EXERCISE DIRECTIONS ▸ Output only the stretch of the listing that starts at the line containing "tay (497, 505)" and ends at the line containing "Más proyectos en este país (580, 1101)", reproduced exactly with both ends.

RECORDS FOR THIS EXERCISE ▸

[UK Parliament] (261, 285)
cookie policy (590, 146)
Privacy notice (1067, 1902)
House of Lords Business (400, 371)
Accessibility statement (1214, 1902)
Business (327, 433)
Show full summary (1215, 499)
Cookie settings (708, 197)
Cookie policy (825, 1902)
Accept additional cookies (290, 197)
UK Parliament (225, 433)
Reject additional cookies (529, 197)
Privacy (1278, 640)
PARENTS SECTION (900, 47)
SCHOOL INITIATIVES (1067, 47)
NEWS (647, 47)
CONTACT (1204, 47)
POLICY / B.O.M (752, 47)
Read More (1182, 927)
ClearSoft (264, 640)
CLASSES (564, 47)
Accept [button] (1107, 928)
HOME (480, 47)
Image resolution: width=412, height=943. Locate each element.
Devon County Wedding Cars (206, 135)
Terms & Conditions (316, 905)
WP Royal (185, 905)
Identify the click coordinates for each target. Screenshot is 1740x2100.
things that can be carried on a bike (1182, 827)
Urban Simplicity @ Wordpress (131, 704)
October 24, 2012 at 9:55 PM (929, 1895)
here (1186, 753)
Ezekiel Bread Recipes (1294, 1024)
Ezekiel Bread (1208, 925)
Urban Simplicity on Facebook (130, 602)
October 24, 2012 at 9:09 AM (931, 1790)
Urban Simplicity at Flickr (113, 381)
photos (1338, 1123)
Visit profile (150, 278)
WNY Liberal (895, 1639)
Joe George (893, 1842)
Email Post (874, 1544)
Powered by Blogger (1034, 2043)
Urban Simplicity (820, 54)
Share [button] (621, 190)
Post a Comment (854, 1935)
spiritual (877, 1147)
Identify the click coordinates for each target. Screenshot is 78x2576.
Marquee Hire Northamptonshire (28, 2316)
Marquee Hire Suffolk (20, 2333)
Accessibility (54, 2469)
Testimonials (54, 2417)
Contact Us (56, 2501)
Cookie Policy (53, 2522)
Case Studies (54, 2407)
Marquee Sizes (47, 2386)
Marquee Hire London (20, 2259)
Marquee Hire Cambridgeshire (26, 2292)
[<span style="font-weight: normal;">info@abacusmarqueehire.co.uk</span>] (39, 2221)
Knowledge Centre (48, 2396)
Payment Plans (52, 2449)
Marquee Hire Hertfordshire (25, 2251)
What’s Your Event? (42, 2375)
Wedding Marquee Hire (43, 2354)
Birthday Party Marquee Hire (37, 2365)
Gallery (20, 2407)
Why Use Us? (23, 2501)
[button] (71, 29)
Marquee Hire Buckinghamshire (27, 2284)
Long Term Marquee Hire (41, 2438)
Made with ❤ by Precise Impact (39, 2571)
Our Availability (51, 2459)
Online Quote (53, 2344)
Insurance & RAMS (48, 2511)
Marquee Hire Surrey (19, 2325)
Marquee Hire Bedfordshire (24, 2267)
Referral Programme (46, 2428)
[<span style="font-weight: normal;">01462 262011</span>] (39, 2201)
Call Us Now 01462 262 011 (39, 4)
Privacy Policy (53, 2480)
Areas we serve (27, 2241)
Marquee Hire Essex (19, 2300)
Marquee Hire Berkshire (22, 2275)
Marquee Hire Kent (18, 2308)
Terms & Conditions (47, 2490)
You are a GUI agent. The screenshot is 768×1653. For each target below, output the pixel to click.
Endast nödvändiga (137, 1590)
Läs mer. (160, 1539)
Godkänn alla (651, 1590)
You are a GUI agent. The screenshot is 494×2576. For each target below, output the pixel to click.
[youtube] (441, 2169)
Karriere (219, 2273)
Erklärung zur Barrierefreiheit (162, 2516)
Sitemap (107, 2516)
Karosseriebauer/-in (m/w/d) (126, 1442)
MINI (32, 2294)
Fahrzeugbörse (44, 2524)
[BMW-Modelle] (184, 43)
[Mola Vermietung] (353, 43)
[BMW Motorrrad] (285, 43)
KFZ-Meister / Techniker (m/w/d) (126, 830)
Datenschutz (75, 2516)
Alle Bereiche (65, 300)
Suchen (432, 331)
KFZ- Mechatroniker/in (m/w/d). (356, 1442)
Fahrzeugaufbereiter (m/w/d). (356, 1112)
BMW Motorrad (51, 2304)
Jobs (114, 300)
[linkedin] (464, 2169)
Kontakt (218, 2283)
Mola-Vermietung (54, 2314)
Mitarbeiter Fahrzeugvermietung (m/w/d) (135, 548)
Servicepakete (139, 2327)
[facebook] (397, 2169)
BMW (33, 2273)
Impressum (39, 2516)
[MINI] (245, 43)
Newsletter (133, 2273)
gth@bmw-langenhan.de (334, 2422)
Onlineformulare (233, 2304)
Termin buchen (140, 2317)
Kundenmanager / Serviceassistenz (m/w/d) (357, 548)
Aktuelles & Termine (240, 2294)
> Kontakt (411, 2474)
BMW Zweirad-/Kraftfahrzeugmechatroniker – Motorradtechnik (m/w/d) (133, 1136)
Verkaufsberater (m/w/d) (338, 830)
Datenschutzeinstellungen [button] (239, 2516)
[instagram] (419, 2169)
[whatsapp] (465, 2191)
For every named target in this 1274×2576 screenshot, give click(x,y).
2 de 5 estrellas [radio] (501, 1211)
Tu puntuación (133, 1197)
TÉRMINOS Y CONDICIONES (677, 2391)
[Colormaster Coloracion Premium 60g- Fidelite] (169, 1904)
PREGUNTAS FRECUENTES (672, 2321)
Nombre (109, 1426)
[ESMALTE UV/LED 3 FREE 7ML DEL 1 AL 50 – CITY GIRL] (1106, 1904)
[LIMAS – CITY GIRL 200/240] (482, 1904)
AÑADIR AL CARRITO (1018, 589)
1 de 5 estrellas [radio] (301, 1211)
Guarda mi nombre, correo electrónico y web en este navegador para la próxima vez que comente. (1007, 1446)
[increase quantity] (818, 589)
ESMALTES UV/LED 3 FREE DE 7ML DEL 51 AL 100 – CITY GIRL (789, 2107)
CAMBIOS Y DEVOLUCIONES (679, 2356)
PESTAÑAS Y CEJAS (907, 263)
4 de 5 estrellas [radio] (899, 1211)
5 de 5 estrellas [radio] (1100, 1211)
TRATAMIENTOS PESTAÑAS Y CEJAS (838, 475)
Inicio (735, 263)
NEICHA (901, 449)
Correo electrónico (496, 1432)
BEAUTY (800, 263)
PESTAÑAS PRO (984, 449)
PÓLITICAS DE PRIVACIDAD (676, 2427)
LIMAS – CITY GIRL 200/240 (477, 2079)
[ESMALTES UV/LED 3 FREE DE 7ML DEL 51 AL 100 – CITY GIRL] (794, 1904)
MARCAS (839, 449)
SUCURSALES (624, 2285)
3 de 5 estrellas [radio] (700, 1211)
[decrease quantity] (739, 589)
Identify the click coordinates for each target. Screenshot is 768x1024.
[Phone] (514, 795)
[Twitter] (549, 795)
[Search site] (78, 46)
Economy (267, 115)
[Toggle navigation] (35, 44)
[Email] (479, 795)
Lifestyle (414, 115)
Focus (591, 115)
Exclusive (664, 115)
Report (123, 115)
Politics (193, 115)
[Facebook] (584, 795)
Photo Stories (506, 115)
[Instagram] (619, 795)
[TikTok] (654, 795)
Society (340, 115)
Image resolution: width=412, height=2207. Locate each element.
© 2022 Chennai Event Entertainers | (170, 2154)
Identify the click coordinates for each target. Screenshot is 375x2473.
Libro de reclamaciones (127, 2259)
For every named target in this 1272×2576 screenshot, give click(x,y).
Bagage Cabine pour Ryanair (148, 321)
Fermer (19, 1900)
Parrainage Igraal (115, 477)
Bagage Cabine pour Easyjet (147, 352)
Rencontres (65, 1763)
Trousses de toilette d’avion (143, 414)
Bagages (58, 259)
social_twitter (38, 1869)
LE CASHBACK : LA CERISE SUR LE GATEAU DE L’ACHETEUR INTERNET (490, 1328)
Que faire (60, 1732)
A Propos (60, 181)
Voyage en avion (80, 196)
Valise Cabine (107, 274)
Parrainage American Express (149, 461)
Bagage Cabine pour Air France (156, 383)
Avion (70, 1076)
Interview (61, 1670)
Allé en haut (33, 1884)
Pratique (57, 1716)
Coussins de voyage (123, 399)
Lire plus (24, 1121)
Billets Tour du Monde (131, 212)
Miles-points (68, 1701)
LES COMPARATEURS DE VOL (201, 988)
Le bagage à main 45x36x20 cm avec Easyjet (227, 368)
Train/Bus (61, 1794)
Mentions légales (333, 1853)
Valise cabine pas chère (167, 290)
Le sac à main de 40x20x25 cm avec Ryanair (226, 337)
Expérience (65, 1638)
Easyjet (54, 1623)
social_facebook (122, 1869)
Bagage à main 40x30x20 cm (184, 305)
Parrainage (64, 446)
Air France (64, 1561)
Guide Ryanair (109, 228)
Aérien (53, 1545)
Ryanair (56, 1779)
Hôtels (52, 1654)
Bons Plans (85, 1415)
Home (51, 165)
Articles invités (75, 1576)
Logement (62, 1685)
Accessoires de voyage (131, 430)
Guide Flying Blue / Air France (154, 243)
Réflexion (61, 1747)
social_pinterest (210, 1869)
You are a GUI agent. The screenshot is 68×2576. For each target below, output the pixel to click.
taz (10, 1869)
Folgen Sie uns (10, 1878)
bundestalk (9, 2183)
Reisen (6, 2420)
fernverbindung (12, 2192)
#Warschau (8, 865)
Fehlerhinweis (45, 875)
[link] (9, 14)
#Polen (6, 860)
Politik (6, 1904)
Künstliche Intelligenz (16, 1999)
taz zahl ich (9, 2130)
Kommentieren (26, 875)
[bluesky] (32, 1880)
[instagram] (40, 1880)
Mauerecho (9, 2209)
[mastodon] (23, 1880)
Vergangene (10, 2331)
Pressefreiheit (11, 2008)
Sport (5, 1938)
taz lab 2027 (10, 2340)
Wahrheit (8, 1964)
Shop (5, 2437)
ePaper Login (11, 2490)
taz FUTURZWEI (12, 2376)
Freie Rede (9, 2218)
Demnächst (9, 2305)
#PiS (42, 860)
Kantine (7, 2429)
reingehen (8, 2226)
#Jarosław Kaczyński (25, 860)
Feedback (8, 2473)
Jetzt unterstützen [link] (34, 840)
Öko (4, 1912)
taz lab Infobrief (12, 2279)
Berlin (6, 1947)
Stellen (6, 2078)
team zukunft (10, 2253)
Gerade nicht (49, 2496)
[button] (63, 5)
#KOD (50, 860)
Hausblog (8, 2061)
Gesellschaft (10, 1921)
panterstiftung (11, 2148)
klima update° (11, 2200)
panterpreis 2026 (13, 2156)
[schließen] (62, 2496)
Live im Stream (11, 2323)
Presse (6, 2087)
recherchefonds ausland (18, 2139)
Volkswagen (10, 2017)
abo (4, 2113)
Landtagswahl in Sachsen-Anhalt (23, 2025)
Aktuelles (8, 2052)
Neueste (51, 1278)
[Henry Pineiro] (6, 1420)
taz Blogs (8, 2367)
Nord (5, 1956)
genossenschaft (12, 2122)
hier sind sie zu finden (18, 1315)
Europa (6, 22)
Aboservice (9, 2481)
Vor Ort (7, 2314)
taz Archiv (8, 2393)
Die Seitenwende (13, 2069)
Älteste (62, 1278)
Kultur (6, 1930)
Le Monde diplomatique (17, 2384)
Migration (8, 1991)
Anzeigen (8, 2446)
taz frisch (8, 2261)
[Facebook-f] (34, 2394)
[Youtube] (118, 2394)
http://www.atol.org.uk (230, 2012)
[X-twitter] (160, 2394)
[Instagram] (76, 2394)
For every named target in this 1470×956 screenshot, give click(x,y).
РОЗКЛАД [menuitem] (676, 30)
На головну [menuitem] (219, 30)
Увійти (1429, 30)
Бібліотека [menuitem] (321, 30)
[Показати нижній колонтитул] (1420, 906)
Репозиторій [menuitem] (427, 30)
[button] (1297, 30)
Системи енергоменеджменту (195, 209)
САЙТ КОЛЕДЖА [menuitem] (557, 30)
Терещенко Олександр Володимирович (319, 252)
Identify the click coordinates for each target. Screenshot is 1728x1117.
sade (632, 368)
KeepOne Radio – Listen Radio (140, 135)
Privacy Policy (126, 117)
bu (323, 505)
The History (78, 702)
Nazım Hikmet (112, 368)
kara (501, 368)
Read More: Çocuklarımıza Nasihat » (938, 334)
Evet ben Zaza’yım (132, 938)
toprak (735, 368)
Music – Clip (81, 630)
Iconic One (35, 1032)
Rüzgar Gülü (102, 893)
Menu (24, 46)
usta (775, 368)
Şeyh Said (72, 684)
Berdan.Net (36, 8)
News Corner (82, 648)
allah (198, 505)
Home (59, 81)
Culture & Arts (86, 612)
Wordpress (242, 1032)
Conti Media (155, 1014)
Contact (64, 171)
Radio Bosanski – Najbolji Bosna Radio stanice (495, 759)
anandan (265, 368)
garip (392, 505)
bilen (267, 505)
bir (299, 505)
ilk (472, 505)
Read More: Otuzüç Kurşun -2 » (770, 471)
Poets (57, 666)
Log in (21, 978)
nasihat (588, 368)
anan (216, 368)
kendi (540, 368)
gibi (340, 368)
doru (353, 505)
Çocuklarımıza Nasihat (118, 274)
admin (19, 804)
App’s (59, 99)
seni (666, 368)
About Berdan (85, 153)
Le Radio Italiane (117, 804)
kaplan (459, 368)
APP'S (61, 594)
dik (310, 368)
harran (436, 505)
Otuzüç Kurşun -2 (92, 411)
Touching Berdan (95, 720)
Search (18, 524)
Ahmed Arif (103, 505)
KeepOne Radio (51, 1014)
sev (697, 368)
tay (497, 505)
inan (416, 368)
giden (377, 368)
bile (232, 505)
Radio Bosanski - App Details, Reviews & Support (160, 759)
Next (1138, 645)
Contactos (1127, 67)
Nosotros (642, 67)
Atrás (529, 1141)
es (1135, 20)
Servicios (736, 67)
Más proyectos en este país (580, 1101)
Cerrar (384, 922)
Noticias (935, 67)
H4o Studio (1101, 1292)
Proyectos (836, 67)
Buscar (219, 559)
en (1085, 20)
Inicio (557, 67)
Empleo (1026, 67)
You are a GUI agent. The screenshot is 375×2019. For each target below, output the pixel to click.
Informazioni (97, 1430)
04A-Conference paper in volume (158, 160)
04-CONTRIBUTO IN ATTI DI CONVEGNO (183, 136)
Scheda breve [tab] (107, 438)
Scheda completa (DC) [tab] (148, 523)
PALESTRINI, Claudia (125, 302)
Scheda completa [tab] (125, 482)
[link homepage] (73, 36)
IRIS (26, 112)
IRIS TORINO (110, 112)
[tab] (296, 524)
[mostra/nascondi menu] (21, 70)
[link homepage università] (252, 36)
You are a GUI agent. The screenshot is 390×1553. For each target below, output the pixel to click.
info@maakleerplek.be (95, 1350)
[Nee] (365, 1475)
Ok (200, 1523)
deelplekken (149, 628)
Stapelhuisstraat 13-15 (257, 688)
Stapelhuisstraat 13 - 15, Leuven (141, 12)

ANSWER ▸
tay (497, 505)
inan (416, 368)
giden (377, 368)
bile (232, 505)
Radio Bosanski - App Details, Reviews & Support (160, 759)
Next (1138, 645)
Contactos (1127, 67)
Nosotros (642, 67)
Atrás (529, 1141)
es (1135, 20)
Servicios (736, 67)
Más proyectos en este país (580, 1101)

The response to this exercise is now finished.